PC-A has IP address 192.168.20.1 on network A it wants to send a packet to PC-B on network B which also has the IP address of 192.168.20.1, first PAT alone can not accomplish this, you must have NAT or port forwarding on the routers also. Now in this scenerio you have two routers one on network A and one on network B both running PAT and port forwarding that hides the private addresses of both machines so lets follow the flow...
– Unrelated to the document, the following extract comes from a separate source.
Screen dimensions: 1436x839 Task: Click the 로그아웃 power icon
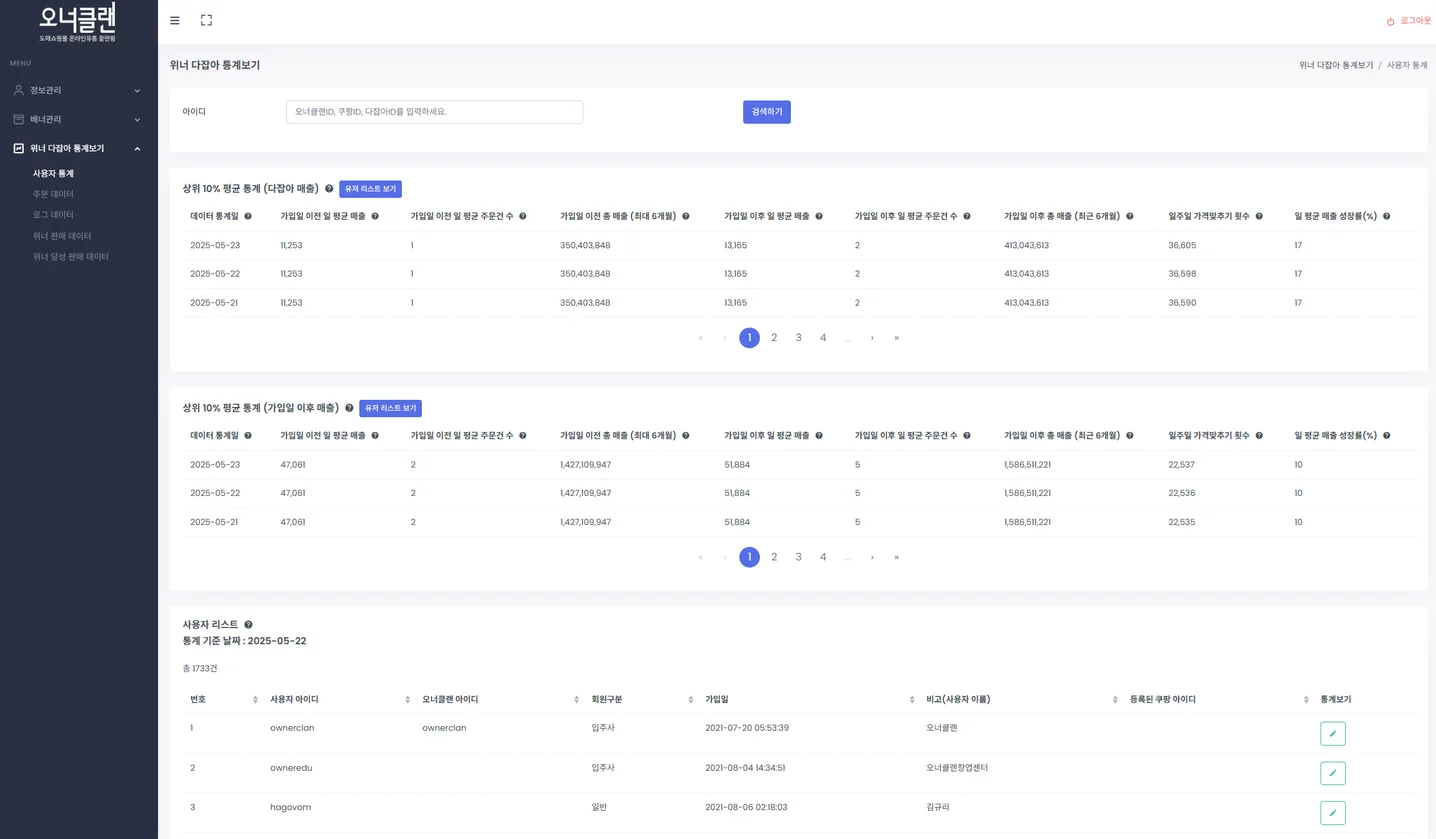1390,21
Router A has an outside address of 10.0.0.1 and a port forwarding entry saying packets destined for 10.0.0.1 on port 80 send to 192.168.20.1 port 80, It also has PAT enabled that says all internal 192.168.20.0 traffic use its outside IP address of 10.0.0.1
Router B has an outside address of 10.0.0.2 and a port forwarding entry saying packets destined for 10.0.0.2 on port 80 send to 192.168.20.1 port 80
It also has PAT enabled that says all internal 192.168.20.0 traffic use its outside IP address of 10.0.0.2
PC-A can not send to 192.168.20.1 because it is 192.168.20.1 and it would not leave the PC, so we tell it to send to Router B's outside address of 10.0.0.2 port 80, now PC-A sees that it is not on the 10.0.0.0 network by looking at its own IP address and mask and sends an ARP request to its default gateway this is because a NIC sends data by MAC and not IP, the router replies with its MAC address so PC-A can send the packet to the router, now the router gets the packet and changes the source address of 192.168.20.1 in the packet to its outside interface IP address of 10.0.0.1 and changes the source port to 1024+n the router then creates a table that says any traffic destined to port 1024+n send to 192.168.20.1, it then forwards the packet to router B that sees the packet with a source IP of 10.0.0.1 and source port of 1024+n and destination of 10.0.0.2 port 80, it then nows by the port forwarding statement that 10.0.0.2 port 80 should be forwarded to 192.168.20.1 port 80 on its internal network, so it sends an ARP request for 192.168.20.1 and PC-B replies with its MAC and the router forwards the packet to PC-B. Now this happens in reverse order except PC-B is sending to 10.0.0.1 port 1024+n so when the 10.0.0.1 router gets it, it sees a packet from 10.0.0.2 port 80 that needs to go to 10.0.0.1 port 1024+n, it then looks in its port translation table and sees 1024+n traffic belongs to 192.168.20.1 and it passes it on, the point is PC-A thinks PC-B is 10.0.0.2 and PC-B thinks 10.0.0.1 is PC-A neither PC realy knows the true IP address of the other, as well PAT uses a port to IP translation table to keep track of the internal hosts instead of an IP to IP translation table that NAT would use.
higher level note..
If you read carefully you will notice that router A will send all traffic for port 1024+n to the internal host 192.168.20.1 while this entry is in the table which means you need a stateful firewall that only allows responses in, in other words PAT alone is not so secure. also you may ask why I use 1024+n that is because ports 1 - 1024 are reserved and used by protocols so it uses a free port above this nymber hopefully randomly, as well PAT can host 65535 - 1024 internal hosts as 65535 is the computers magic number meaning thats all the ports it supports.